With LabVIEW 5 for 32-bit platforms (2000/95/98/NT) NI replaced this custom call gate to the LabVIEW kernel through a normal module export table. On these platforms the labview.lib link library replaced the CallLVRT call gate through a simple LoadLibrary/GetProcAddress interface. With LabVIEW 6i, which sacked Watcom C and the according Windows 3.1 release, the need for any special assembly files at least for the Windows platform was definitely history.

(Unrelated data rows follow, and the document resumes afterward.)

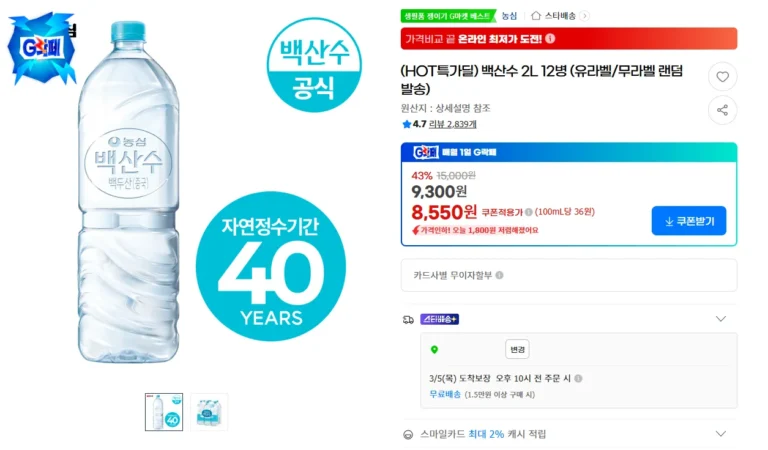Click the alert icon on the red 최저가 banner
Image resolution: width=768 pixels, height=450 pixels.
click(x=550, y=39)
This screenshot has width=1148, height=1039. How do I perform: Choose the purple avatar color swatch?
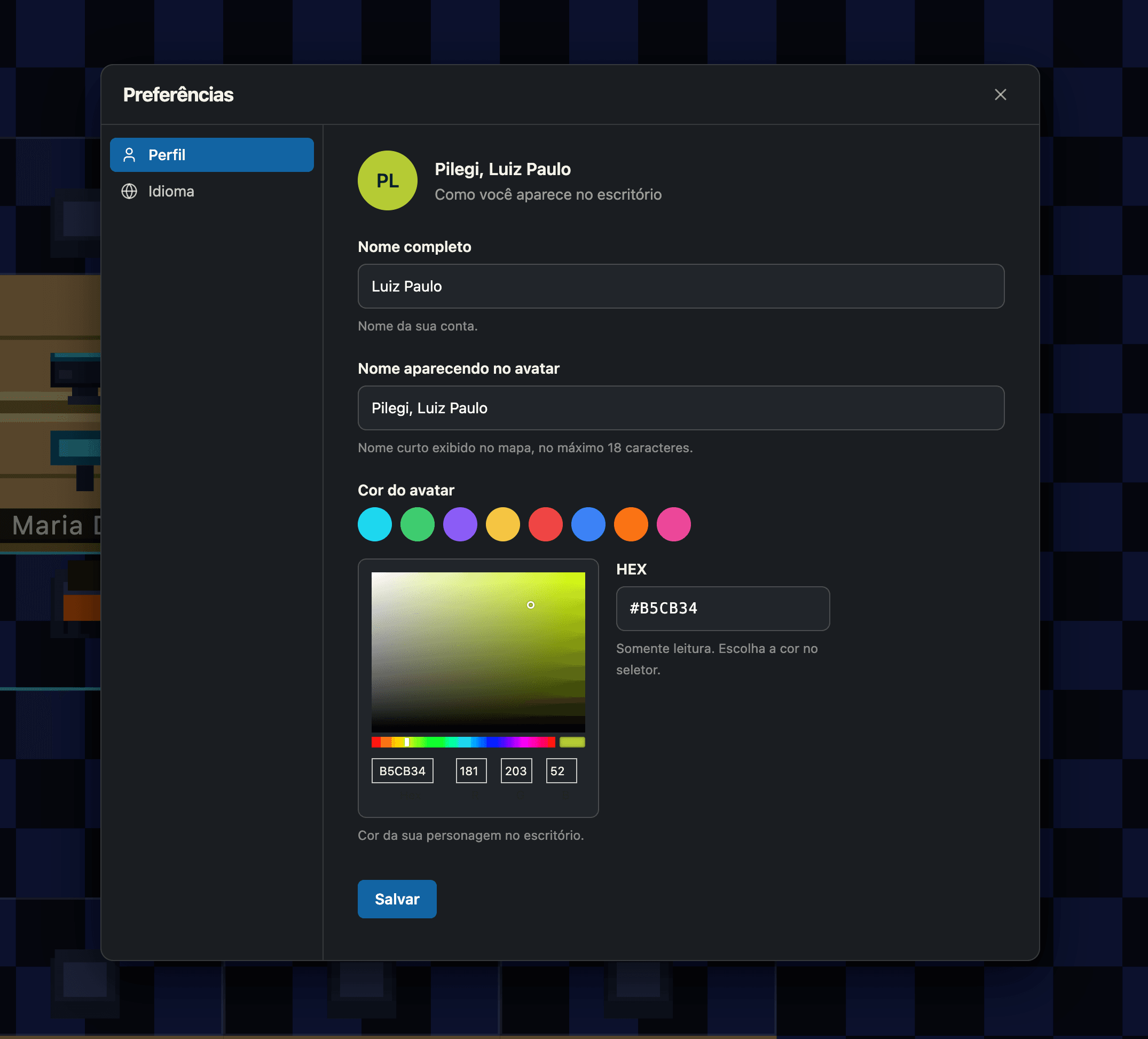pyautogui.click(x=460, y=524)
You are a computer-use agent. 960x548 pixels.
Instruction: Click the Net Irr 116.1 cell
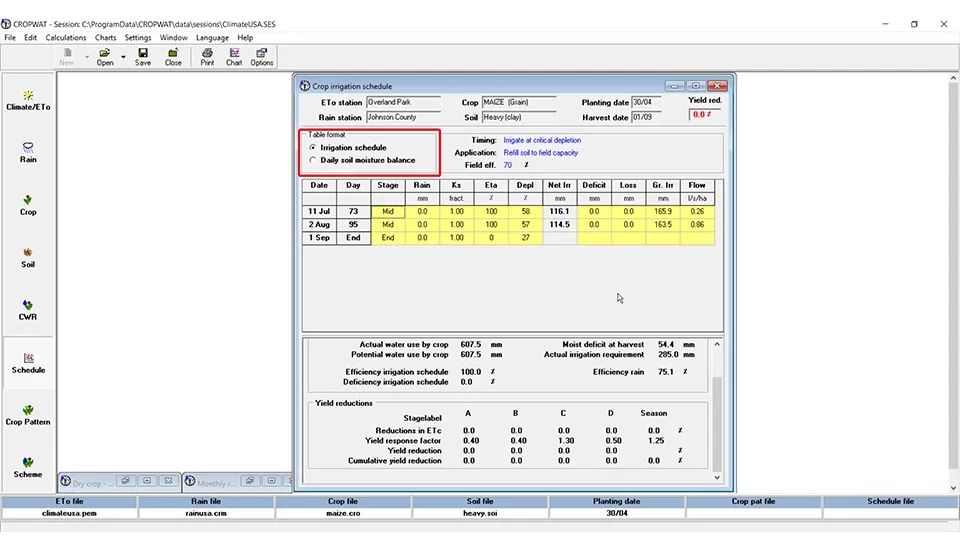click(x=560, y=212)
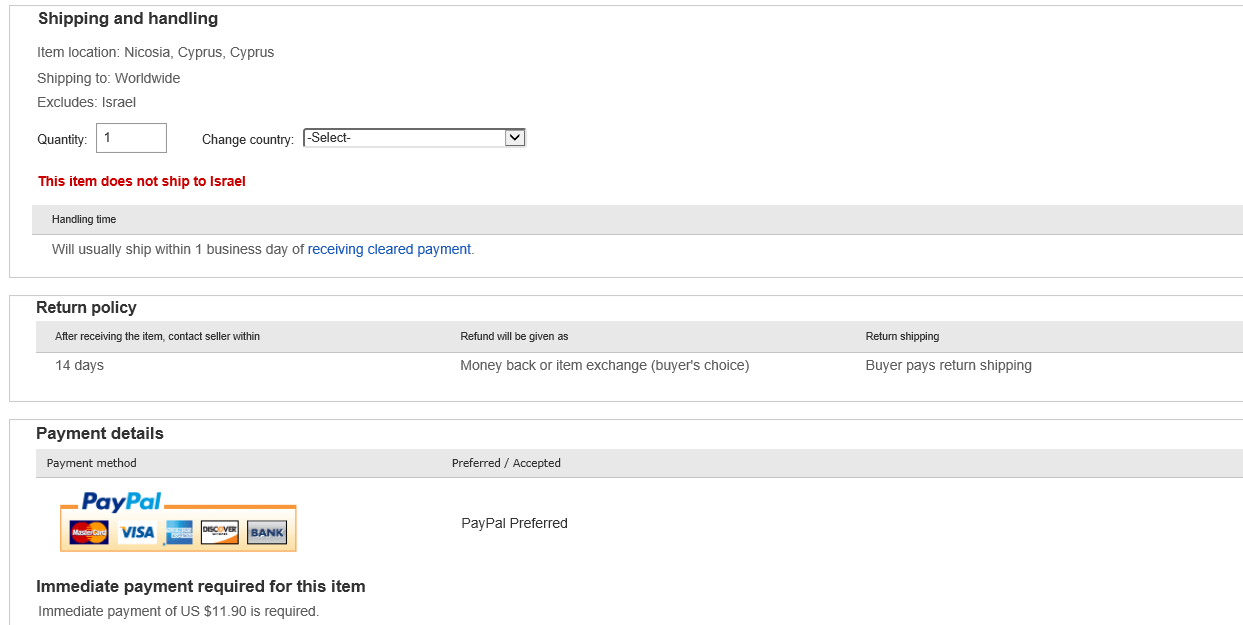Click the Shipping and handling heading
Viewport: 1243px width, 625px height.
click(128, 19)
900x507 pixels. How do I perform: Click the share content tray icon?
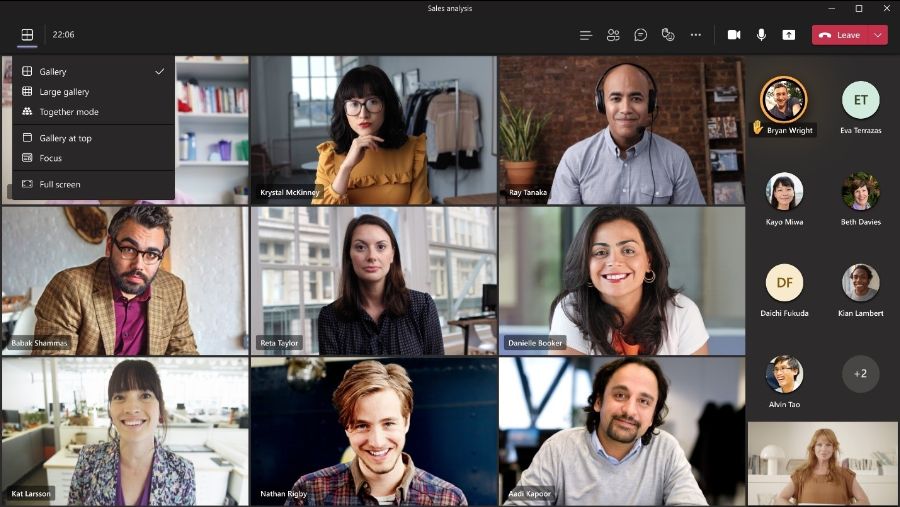pos(789,35)
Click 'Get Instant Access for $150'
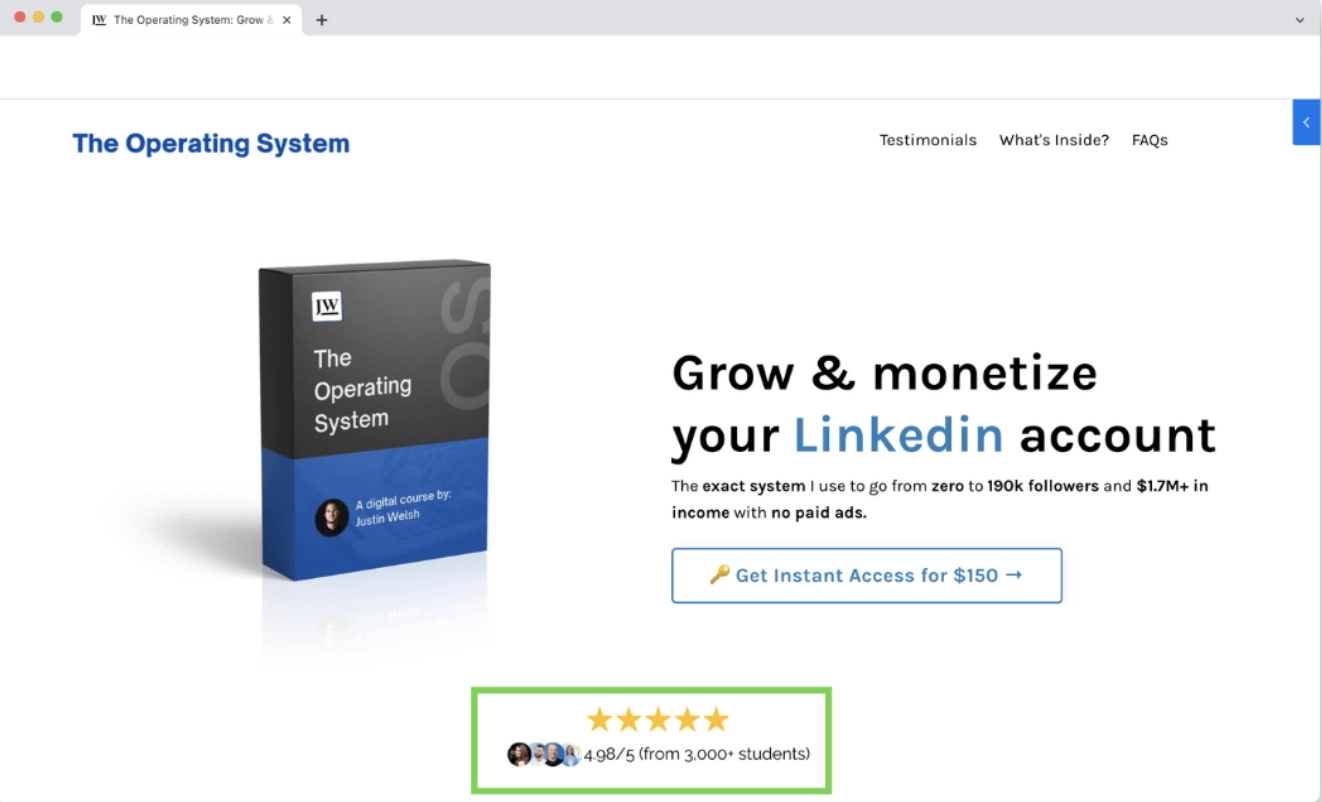The height and width of the screenshot is (802, 1322). [866, 575]
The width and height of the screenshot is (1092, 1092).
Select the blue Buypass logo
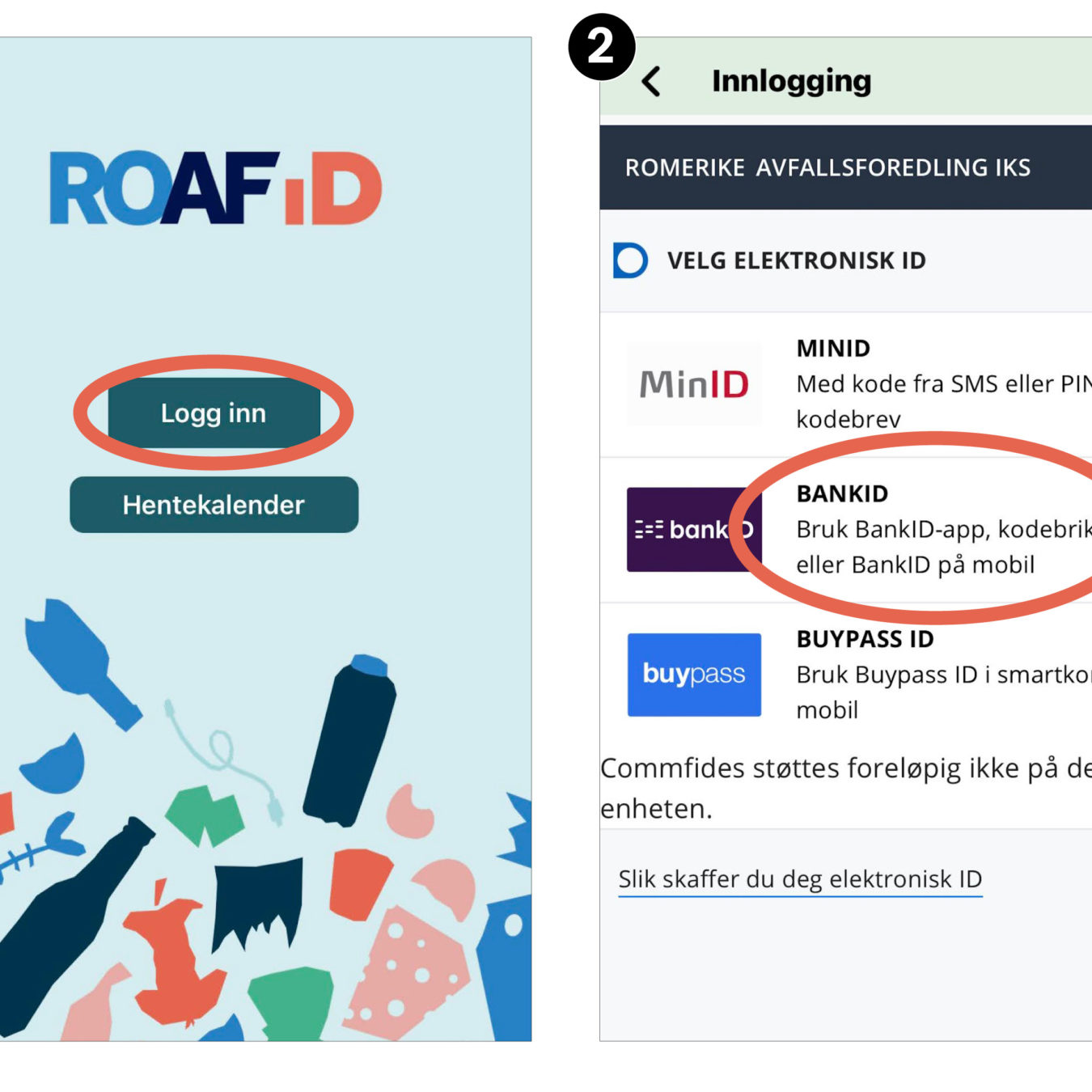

There were strictly speaking 3 types of external code resources. CINs which could be loaded into a CIN node, LSBs which were a special form of object file that could be loaded and linked to by CINs (it was a method to have global resources that were used by multiple CINs) and then there were DRVRs which were similar to CINs but specifically meant to be used by the Device interface nodes. DRVRs were never documented for people outside NI but were an attempt to implement an interface for non-Macintosh platforms that resembled the Macintosh Device Manager API. In hindsight that interface was notoriously troubled. Most Macintosh APIs were notorious for exposing implementation private details to the caller, great for hackers but a total pita for application developers as you had to concern yourself with many details of structures that you had to pass around between APIs. And when Apple changed something internal in those APIs it required them to make all kinds of hacks to prevent older applications from crashing, and sometimes they succeeded in that and sometimes they did not! 😀

serpdrv was a DRVR external code resource that translated the LabVIEW Device Interface node calls to the Windows COMM API.